Did being on stage with Purple sometimes feel like walking a tightrope?

“I’d call it a multi-dimensional trapeze act, not a bloody tightrope [laughs]. “There certainly was no safety net, that’s for sure.”

Dweezil Zappa says Machine Head is: “One of those records where I think: ‘How did they come up with this?’” And Bruce Dickinson from Iron Maiden has stated that his first exposure to Deep Purple was like hearing music from another planet. Gillan touched upon this theme already, but has he ever pondered along the same lines as Dweezil and Bruce?

“Well, I only did so only afterwards,” he considers. “Distance provides objectivity, but at the time we didn’t spend much time analysing things. We were too busy doing it. There was no need to analyse – it just was.”

Do you think of Machine Head as the crown jewel of the Purple catalogue?

“Yes – of that [first] era. And it’s certainly one of the top three [of our career]. Which albums are those?” he asks with a laugh. “Well, it all depends on the day. I’ll say that Fireball was important. We couldn’t have done Machine Head without [its 1971 predecessor] Fireball. But it changes on a daily basis.”

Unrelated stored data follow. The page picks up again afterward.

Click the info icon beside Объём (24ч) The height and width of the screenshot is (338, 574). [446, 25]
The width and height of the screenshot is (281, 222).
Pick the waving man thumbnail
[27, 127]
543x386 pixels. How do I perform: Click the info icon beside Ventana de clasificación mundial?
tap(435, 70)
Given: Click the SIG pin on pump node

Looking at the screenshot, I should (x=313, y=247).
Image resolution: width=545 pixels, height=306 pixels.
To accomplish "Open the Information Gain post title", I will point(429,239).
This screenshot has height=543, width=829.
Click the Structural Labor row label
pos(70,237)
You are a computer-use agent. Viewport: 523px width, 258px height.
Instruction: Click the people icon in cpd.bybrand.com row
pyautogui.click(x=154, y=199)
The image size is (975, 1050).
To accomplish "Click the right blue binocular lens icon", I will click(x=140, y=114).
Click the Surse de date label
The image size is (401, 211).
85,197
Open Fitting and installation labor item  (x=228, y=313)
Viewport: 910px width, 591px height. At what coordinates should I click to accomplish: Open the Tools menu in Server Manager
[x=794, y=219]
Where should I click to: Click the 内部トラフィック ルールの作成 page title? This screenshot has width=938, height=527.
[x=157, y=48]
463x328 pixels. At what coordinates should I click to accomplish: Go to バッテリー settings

Over the pages that follow, dozens of musicians have picked and talk about their favourite tracks by Deep Purple. Ex-Black Sabbath guitarist Tony Iommi went with Speed King, Paul Stanley of Kiss and many others chose Burn, while Joe Bonamassa picked a very specific version of Child In Time – it had to be the one from Made In Japan.

“Whether through serendipity or not, call it what you like, we are bloody survivors.”

Ian Gillan

“I’m looking forward to reading them,” Gillan states. “I think Joe is probably right. I’m not a big fan of live albums, but the live version of Child In Time is better than the studio one. The Made In Japan version is crazy.”

In discussing his choice, Mr. Big singer Eric Martin related a tale of being invited into your trailer to discuss a guest appearance on a Rock Meets Classic tour in Germany, only to find you butt-naked. “Apparently, Ian is a nudist,” he told us.